Teks yang Diberikan:
Bisnis.com, JAKARTA — Penyaluran kredit ke sektor pertambangan yang terus menyusut terutama sejak 2016 dinilai ekonom tidak selalu dilihat sebagai sisi negatif terkait perlemahan bisnis komoditas. Sisi lainnya, terus terjadi pengurangan ketergantungan terhadap komoditas tambang.
Ekonom Bank UOB Indonesia, Enrico Tanuwidjaja membenarkan kontribusi lapangan usaha pertambangan terhadap GDP terus turun. “Karena memang tidak bagus kalau kita terus tergantung terhadap pertambangan,” jelasnya kepada Bisnis.com di Jakarta, Kamis (22/2/2018).
Menurutnya, selain karena gejolak harga yang membuat bisnis komoditas tambang melemah juga secara umum terjadi pergeseran paradigma dalam perekonomian RI. Pada tahun-tahun lampau yang menjadi tulang punggung adalah komoditas sekarang lebih kepada manufaktur, perdagangan, dan jasa.
Pelemahan permintaan dan risiko kredit sektor pertambangan tampak dari kredit macetnya yang melesat terutama sejak 2016 hingga tahun lalu. Kenaikan rasio kredit bermasalah alias NPL ini terus berlangsung manakala nilai penyaluran pinjamannya terus menyusut.

Data elemen dan lokasi teks

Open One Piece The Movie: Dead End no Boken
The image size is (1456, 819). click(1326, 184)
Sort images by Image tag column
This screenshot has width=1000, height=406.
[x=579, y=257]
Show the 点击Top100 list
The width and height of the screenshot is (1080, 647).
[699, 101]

Tugas yang Diminta:
Lanjutkan teks tentang penyaluran kredit ke sektor pertambangan mulai dari kalimat terakhirnya. Data di atas merupakan bahan yang terpisah dari teks.

Jawaban Latihan:
Berdasarkan data yang dipublikasikan Bank Indonesia diketahui bahwa per November tahun lalu nonperforming loan (NPL) gross dari kredit yang disalurkan kepada seratus debitur korporasi terbesar mencapai 7,73%.
Persentase itu menunjukkan level rasio kredit bermasalah yang lebih tinggi secara year on year. Pasalnya, sampai dengan bulan yang sama pada 2016 rasio NPL di kisaran 6,50%. Bank sentral mencatat bahwa lonjakan rasio kredit bermasalah terjadi sejak dua tahun silam.
Statistik Sistem Keuangan Indonesia (SSKI) yang dilansir BI mencatat bahwa sebelum 2016 rasio NPL sektor pertambangan terjaga di bawah 3%. Perinciannya a.l. per 2012 sebesar 0,47%, per 2013 sekitar 0,52%, per 2014 sekitar 2,14%, dan per 2015 di level 2,89%.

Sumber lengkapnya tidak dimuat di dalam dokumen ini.